La frontera entre Cúcuta y Venezuela vuelve a quedar en el centro de la escena energética regional, marcada por una creciente preocupación del sector minorista ante el avance del combustible ilegal. Un boletín económico del gremio Somos Uno, compartido a Surtidores LATAM, evidencia caídas en las ventas formales, especialmente en zonas limítrofes, donde el mercado informal gana terreno.
En particular, la ciudad fronteriza registra una de las contracciones más fuertes del país. Según el informe, las ventas de gasolina corriente en Cúcuta cayeron un 12,03%, mientras que el ACPM mostró un descenso aún más pronunciado del 24,50%. Esta dinámica contrasta con otras regiones donde los precios o la demanda se mantienen más estables, y refleja una problemática estructural asociada al contrabando.
Empresarios del sector coinciden en que el fenómeno no es nuevo, pero sí se ha intensificado en los últimos meses. Los propietarios de Estaciones de Servicio advirtieron a este medio que la comercialización ilegal de combustible, principalmente de origen venezolano o de circuitos irregulares, se realiza abiertamente en calles y zonas de alto tránsito, afectando directamente la competitividad del canal formal.
De acuerdo con testimonios recogidos, el combustible ilegal se vende a precios considerablemente más bajos, lo que genera una competencia desleal. En muchos casos, este producto es distribuido por los llamados “pimpineros”, quienes lo almacenan en recipientes improvisados y lo ofrecen directamente al consumidor final en la vía pública.

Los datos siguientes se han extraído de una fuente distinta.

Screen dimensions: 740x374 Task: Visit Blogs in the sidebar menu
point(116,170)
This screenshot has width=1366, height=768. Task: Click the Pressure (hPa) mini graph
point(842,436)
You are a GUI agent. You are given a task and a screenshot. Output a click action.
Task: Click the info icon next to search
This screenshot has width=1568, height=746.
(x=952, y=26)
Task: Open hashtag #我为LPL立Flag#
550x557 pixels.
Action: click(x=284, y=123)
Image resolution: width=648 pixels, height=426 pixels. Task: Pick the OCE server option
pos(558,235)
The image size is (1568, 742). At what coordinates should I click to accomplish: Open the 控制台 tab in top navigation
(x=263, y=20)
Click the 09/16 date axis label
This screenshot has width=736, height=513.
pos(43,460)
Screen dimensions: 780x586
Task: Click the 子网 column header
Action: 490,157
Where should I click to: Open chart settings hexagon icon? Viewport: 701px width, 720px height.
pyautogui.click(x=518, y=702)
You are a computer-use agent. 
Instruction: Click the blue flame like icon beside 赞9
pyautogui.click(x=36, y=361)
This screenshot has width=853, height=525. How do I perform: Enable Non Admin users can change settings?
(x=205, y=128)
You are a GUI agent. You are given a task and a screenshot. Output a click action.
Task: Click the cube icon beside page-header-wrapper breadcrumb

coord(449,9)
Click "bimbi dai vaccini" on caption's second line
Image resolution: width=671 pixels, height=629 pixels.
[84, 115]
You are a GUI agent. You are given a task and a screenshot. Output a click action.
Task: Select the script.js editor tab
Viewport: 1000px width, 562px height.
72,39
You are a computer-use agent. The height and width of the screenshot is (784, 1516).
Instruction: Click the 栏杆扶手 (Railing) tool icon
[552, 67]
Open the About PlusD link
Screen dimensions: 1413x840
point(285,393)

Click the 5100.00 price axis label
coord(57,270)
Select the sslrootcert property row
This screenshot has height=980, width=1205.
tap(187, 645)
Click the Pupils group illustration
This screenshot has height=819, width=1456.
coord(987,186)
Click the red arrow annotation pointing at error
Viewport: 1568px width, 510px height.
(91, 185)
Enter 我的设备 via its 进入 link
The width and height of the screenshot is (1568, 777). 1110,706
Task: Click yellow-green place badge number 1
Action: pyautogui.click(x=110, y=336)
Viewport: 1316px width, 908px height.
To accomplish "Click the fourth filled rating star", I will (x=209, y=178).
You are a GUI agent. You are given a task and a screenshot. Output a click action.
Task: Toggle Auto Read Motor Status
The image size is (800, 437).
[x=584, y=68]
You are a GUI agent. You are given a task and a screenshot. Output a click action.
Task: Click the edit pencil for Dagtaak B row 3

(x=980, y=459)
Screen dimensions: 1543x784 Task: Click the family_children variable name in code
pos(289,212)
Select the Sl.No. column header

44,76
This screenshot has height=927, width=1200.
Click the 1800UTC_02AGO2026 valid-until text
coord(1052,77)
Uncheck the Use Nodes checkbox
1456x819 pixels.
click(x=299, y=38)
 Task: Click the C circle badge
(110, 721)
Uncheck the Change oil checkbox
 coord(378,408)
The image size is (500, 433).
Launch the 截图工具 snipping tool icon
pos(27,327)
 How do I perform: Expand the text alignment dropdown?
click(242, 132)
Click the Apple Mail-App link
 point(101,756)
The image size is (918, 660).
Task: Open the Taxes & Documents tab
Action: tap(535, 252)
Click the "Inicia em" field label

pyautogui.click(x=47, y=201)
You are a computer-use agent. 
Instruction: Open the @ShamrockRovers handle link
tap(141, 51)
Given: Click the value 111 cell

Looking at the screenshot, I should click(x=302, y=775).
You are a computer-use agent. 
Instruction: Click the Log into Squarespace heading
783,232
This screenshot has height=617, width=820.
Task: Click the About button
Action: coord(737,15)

La situación también tiene un componente visual y sanitario que preocupa a los actores del sector. Según relatan empresarios, se trata de una gasolina más oscura, manipulada sin controles de calidad ni condiciones adecuadas de almacenamiento, lo que incrementa los riesgos tanto para los vehículos como para los usuarios.
El origen del problema está estrechamente vinculado a la dinámica histórica de la frontera. Durante décadas, el flujo de combustible entre ambos países ha variado según los precios y la disponibilidad. Hoy, las distorsiones económicas y la diferencia de valores entre mercados vuelven a incentivar el contrabando, facilitado por la porosidad de los pasos fronterizos y la existencia de redes informales.
A esto se suma la falta de controles efectivos en el espacio urbano. Los empresarios denuncian que la venta ilegal ocurre, según relataron “a plena vista”, sin una intervención contundente por parte de las autoridades, lo que agrava la caída de las ventas formales y pone en riesgo la sostenibilidad de las Estaciones de Servicio en la región.
En este contexto, el caso de Cúcuta se consolida como un ejemplo crítico de cómo el mercado ilegal puede distorsionar completamente el sector energético minorista. Mientras persistan las brechas de precios y la débil fiscalización, el contrabando de combustibles seguirá siendo un factor determinante en la economía de frontera.